- [YOUR GOAL]: Where does the string "category" appear in the records? Copy each line that holds it.

BEGIN

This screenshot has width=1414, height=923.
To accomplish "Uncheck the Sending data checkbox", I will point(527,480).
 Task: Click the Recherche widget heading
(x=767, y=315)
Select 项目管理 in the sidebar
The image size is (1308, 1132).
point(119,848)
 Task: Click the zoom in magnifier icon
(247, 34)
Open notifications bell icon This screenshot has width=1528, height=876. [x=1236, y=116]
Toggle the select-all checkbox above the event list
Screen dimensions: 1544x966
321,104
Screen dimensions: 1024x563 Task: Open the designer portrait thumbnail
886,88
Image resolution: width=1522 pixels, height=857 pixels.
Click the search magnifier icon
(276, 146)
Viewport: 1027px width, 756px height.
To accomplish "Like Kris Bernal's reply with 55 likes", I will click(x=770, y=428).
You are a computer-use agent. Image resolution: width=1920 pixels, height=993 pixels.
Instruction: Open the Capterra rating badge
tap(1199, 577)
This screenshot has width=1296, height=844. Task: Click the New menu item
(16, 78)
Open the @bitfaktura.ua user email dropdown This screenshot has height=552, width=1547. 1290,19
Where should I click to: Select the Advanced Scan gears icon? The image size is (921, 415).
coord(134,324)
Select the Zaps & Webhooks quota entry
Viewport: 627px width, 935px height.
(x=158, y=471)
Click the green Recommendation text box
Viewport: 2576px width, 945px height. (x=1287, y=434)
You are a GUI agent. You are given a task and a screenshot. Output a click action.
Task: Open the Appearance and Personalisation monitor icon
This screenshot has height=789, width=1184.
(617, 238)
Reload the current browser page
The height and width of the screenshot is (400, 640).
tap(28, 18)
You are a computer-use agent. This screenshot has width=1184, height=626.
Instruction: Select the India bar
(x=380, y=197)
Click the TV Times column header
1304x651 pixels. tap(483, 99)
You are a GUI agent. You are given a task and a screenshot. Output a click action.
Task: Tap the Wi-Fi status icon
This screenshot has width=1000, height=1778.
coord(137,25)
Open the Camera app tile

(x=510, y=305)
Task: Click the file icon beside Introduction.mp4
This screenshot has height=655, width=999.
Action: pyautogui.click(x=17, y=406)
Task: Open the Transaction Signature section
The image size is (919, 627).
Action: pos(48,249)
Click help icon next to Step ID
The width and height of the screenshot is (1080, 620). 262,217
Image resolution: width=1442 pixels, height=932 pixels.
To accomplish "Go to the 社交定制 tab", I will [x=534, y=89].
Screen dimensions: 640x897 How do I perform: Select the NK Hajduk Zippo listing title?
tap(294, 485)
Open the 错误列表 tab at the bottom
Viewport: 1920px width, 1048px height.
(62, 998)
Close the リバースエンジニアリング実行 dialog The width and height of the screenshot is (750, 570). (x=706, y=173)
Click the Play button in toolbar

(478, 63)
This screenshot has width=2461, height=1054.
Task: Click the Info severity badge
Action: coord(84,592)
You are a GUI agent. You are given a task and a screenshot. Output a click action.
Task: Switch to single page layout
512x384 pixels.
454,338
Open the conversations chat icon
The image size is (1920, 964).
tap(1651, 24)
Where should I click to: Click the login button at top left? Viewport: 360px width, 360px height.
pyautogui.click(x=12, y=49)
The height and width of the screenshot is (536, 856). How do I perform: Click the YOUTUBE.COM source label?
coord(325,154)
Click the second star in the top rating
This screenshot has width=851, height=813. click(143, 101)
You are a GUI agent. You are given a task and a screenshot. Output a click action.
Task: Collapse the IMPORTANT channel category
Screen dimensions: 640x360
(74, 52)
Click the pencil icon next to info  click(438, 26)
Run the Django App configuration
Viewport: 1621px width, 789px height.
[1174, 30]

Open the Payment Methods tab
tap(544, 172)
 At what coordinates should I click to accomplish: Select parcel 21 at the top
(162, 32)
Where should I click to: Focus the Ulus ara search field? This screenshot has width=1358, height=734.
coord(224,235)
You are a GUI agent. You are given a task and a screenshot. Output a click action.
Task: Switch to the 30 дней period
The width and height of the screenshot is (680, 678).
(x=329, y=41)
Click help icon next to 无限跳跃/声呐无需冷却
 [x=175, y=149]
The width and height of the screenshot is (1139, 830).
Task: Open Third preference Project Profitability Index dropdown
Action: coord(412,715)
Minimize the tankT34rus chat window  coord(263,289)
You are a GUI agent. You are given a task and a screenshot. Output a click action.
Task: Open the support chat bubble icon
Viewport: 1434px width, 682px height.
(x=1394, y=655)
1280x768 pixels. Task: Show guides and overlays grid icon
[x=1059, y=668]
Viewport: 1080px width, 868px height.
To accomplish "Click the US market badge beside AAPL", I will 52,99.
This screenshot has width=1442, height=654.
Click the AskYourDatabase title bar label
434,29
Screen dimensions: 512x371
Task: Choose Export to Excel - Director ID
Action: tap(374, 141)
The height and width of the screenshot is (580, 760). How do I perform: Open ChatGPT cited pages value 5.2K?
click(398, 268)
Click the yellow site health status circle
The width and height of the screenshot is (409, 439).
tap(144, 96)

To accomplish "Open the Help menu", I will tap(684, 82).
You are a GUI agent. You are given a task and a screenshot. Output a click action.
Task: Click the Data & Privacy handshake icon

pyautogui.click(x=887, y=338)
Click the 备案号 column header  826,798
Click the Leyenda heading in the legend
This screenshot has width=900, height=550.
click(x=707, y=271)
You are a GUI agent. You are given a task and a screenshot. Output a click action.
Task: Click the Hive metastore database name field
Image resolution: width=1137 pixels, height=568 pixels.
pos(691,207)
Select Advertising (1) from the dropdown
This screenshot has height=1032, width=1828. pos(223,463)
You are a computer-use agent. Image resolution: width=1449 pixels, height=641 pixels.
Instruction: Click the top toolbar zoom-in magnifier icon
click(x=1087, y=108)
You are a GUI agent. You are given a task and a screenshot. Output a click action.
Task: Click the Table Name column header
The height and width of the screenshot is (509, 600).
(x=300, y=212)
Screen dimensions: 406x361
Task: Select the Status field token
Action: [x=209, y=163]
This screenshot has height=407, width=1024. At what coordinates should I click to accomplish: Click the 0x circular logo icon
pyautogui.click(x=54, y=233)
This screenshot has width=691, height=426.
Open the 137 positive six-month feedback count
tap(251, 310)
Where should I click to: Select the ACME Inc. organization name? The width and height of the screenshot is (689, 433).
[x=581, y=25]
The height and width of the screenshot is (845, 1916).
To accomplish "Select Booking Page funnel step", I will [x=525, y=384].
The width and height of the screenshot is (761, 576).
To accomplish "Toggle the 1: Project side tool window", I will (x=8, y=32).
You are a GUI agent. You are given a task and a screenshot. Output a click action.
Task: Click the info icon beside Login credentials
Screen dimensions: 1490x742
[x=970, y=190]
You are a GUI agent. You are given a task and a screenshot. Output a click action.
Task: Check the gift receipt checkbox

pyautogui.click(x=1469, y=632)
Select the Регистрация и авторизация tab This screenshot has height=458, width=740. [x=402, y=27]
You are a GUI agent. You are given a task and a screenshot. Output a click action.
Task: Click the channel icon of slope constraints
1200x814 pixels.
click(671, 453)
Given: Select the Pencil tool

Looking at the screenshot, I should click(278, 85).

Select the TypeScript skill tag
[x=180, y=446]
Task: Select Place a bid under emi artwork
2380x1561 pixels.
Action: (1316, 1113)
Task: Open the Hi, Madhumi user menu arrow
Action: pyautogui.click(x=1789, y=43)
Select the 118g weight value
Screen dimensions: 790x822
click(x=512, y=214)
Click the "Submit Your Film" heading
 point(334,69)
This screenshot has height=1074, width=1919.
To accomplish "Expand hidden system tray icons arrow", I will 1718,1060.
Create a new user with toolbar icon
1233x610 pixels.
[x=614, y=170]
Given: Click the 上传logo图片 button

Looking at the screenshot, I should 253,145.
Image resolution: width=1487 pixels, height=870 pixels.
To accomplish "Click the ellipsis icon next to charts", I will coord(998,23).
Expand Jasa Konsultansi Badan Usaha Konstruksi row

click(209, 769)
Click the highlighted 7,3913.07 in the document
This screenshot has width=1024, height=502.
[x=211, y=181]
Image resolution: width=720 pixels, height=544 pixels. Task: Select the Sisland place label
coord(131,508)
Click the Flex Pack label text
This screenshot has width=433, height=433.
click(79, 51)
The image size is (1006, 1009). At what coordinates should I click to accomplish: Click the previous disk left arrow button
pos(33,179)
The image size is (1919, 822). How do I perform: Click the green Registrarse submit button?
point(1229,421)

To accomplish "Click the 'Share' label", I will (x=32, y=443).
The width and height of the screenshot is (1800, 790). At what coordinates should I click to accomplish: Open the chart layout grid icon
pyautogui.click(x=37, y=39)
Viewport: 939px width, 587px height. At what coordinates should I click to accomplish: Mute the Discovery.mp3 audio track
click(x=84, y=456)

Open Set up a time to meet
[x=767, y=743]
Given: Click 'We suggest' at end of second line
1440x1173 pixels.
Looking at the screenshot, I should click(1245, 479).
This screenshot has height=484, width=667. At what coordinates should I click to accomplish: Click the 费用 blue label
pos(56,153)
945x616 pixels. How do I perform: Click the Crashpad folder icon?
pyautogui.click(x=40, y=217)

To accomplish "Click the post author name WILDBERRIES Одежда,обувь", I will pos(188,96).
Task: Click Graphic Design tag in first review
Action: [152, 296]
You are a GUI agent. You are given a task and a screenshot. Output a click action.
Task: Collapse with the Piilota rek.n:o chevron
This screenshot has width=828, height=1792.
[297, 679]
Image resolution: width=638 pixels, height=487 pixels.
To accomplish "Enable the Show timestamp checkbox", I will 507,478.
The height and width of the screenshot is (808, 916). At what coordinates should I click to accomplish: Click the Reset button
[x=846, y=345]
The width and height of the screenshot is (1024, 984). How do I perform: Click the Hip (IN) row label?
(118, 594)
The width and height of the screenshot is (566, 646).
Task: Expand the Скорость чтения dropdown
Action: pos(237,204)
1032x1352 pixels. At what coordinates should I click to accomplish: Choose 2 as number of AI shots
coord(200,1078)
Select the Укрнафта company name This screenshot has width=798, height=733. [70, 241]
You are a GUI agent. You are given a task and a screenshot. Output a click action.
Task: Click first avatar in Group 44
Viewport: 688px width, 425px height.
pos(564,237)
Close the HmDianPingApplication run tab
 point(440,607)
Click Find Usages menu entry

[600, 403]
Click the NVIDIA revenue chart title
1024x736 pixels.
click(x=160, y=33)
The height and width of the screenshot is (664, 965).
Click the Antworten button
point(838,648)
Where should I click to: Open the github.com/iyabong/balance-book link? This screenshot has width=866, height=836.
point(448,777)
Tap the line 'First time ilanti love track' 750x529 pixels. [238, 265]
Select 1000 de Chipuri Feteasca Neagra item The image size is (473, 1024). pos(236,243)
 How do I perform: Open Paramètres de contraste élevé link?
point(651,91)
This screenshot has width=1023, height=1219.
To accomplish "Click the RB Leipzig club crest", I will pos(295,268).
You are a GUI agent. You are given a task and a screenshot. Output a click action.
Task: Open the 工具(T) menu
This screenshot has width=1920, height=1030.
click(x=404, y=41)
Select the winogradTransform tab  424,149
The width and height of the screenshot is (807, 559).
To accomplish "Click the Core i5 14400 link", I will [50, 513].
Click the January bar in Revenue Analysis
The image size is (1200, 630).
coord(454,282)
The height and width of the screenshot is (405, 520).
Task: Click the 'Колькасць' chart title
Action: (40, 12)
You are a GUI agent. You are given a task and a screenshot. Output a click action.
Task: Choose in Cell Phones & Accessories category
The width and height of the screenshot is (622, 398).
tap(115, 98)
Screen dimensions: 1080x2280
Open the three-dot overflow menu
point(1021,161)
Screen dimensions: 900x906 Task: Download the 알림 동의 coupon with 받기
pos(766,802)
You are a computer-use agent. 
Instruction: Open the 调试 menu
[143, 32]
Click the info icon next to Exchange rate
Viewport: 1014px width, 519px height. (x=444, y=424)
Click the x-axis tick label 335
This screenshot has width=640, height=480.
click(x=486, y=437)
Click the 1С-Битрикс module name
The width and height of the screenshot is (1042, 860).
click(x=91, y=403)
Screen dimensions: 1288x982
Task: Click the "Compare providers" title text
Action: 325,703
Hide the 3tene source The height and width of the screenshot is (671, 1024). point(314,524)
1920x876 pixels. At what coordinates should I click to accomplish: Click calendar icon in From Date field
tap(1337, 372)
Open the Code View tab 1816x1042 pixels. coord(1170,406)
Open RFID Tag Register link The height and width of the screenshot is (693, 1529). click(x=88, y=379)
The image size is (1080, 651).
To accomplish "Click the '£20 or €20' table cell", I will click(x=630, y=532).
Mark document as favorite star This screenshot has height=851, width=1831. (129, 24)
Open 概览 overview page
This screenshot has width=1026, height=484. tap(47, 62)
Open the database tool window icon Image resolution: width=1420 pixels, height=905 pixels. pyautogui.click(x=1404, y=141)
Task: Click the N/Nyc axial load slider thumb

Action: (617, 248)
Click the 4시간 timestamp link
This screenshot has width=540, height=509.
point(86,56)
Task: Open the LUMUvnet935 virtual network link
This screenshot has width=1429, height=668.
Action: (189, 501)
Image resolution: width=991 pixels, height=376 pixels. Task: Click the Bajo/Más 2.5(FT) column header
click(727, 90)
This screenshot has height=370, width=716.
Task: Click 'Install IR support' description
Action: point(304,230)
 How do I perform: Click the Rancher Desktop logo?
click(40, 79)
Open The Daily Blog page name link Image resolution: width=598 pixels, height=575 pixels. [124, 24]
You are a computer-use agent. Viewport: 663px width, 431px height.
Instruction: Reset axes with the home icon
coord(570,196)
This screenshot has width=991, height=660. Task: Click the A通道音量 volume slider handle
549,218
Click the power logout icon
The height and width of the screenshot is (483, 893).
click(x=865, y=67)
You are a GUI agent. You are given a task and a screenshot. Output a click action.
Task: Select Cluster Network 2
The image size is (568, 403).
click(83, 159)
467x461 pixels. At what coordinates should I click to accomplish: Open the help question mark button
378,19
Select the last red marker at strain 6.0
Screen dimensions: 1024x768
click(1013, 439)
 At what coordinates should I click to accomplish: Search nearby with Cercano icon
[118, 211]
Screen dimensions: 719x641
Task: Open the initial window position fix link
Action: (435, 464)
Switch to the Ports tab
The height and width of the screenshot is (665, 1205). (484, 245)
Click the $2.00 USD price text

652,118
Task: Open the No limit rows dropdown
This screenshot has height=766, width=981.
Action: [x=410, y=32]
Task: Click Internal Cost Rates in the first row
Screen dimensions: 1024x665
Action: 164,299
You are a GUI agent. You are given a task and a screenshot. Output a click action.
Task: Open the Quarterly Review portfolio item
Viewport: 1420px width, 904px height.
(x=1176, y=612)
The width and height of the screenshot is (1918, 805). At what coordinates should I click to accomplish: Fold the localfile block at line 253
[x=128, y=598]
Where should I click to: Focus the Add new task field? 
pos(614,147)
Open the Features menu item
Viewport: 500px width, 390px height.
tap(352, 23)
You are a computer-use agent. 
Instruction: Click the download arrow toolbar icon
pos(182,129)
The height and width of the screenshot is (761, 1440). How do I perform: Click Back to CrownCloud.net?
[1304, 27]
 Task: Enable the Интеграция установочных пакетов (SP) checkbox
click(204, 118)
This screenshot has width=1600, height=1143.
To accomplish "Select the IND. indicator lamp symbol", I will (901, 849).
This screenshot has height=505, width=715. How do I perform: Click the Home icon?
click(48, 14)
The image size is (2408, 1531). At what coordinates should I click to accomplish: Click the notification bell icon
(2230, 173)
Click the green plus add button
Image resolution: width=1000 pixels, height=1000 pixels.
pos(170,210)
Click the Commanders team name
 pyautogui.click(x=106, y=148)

END

- [TASK RESPONSE]:
Task: Collapse the IMPORTANT channel category
Task: Choose in Cell Phones & Accessories category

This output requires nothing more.